* [Material provided]
+++
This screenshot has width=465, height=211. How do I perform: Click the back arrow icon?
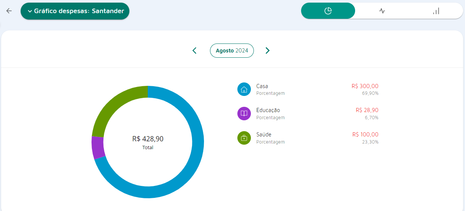click(x=9, y=11)
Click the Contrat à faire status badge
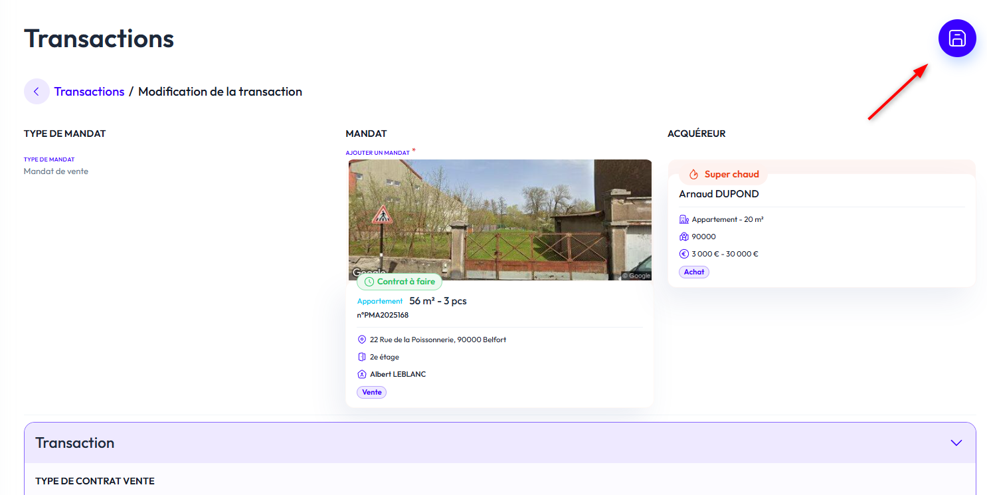This screenshot has width=987, height=495. pos(399,282)
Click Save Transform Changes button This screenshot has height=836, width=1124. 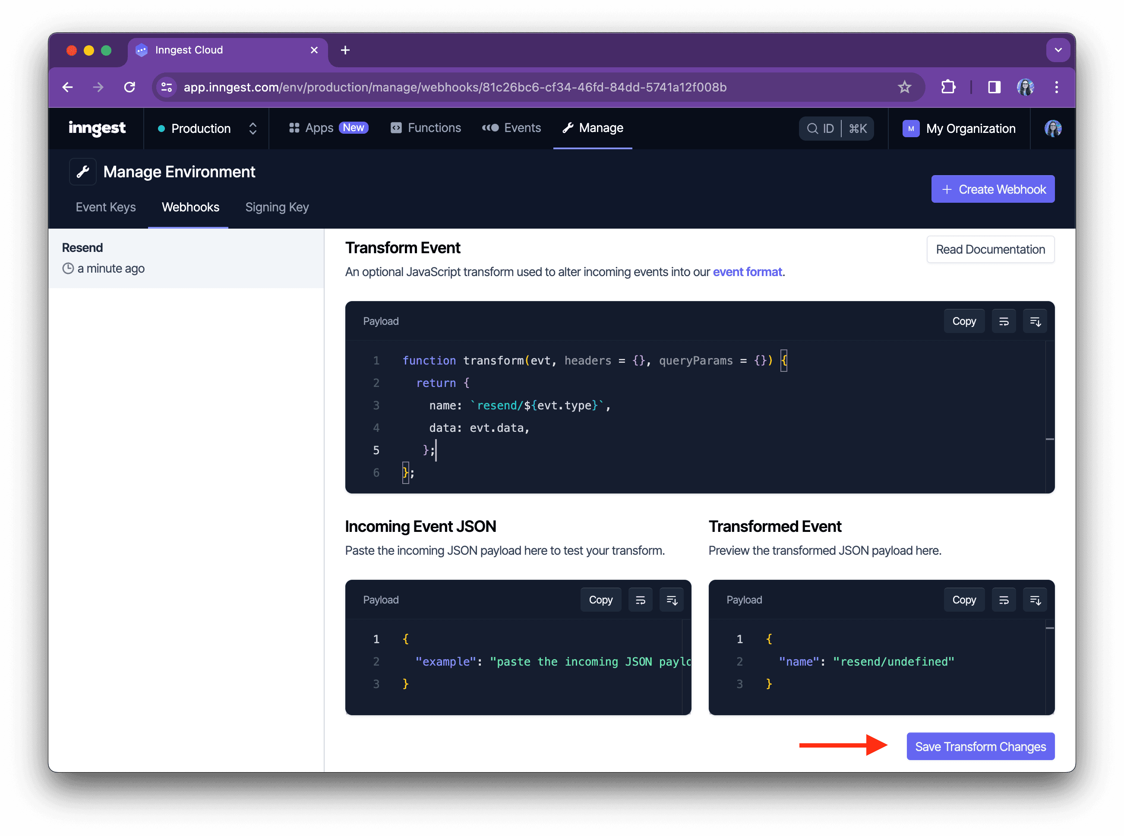(x=979, y=746)
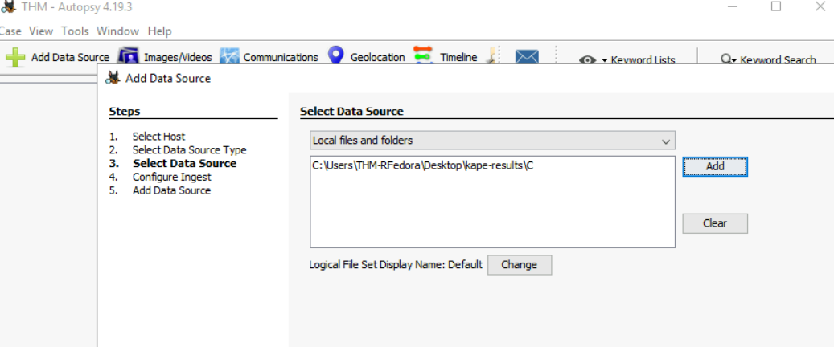Click the green Add Data Source plus icon
Screen dimensions: 834x347
[15, 57]
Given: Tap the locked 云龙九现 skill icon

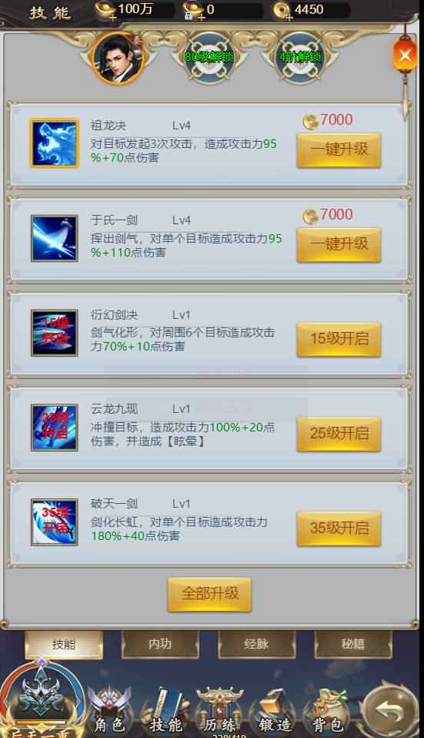Looking at the screenshot, I should click(55, 428).
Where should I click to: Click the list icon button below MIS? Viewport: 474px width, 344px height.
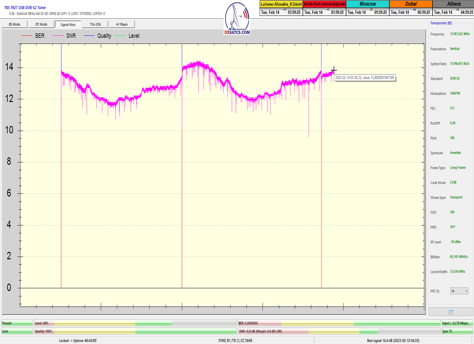(451, 312)
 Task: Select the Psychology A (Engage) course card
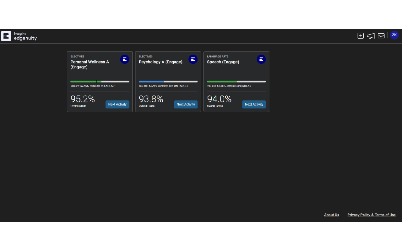click(x=168, y=72)
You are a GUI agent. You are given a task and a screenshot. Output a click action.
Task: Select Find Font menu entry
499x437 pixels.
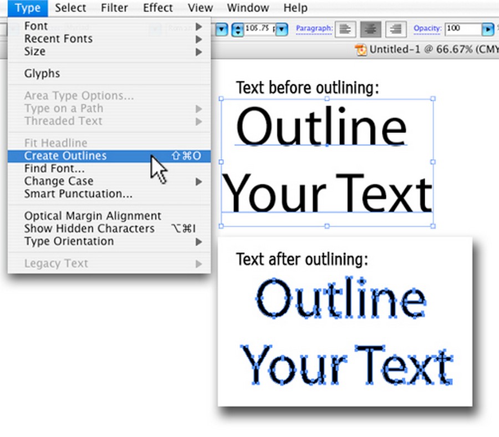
+++
* [What you need to do] Retype the lines exactly as they appear, beginning with the line that contains "You are a GUI" and ending with the final line of the entries, and omit the pictures.

* [Answer box]
You are a GUI agent. You are given a task and a screenshot. Output a click action.
Task: Select Find Font menu entry
499x437 pixels.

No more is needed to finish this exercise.